- Exercise description: Repeat the data below in full. Pictures must not be part of the copy.

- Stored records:
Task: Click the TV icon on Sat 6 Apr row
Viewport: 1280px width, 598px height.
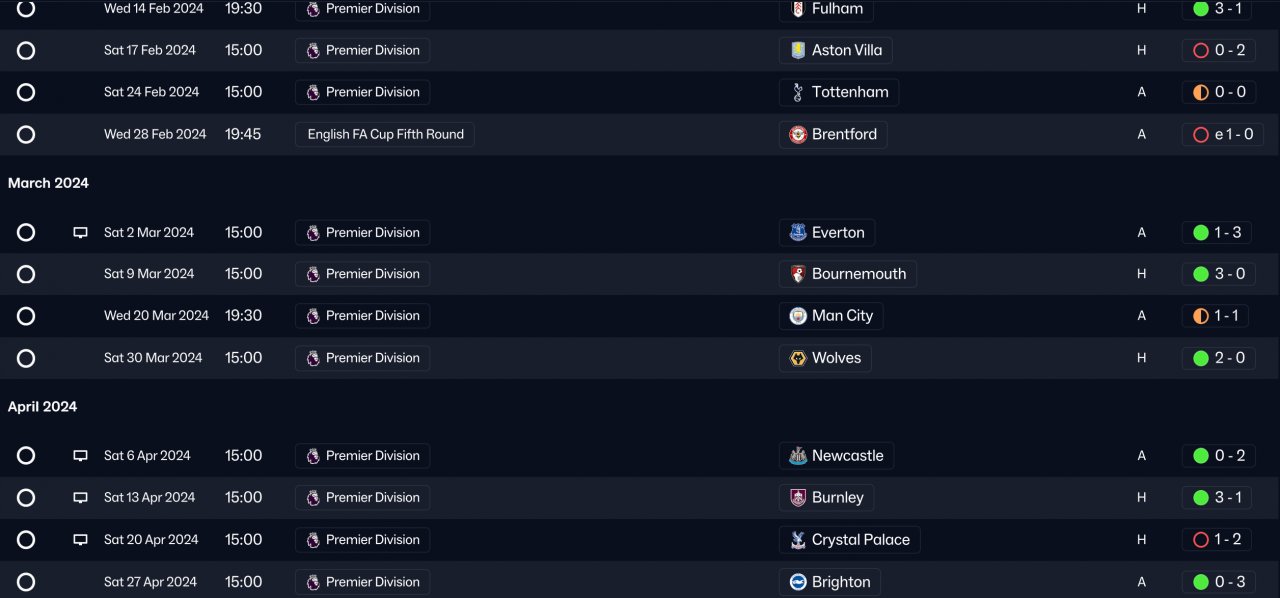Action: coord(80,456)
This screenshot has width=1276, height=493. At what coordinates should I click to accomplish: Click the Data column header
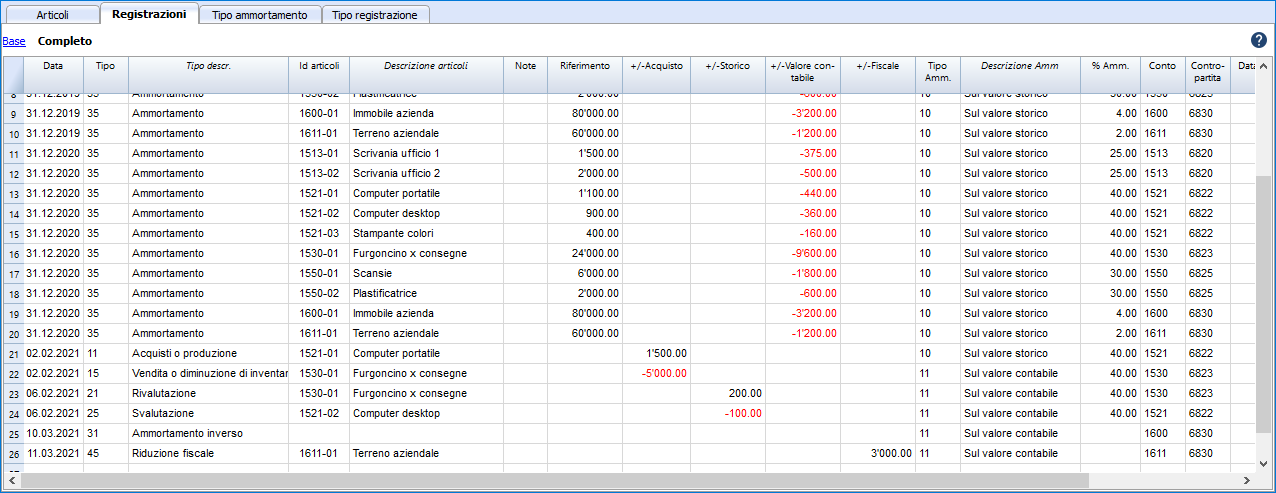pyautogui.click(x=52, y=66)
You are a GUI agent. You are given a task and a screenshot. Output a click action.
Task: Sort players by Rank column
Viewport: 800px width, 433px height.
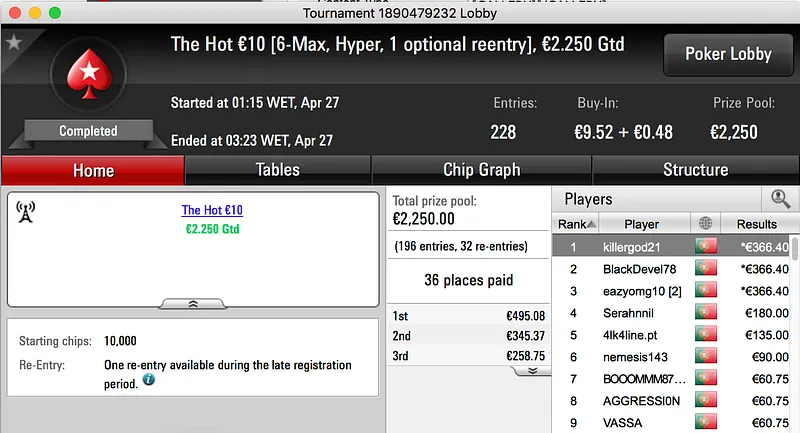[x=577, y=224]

- Result of this task:
Task: Click the TV icon on Sat 6 Apr row
Viewport: 1280px width, 598px height.
Action: coord(80,456)
This screenshot has width=1276, height=493. At what coordinates should I click to accomplish: Click the Data column header
pyautogui.click(x=52, y=66)
You are a GUI agent. You are given a task and a screenshot. Output a click action.
Task: Sort players by Rank column
Viewport: 800px width, 433px height.
[x=577, y=224]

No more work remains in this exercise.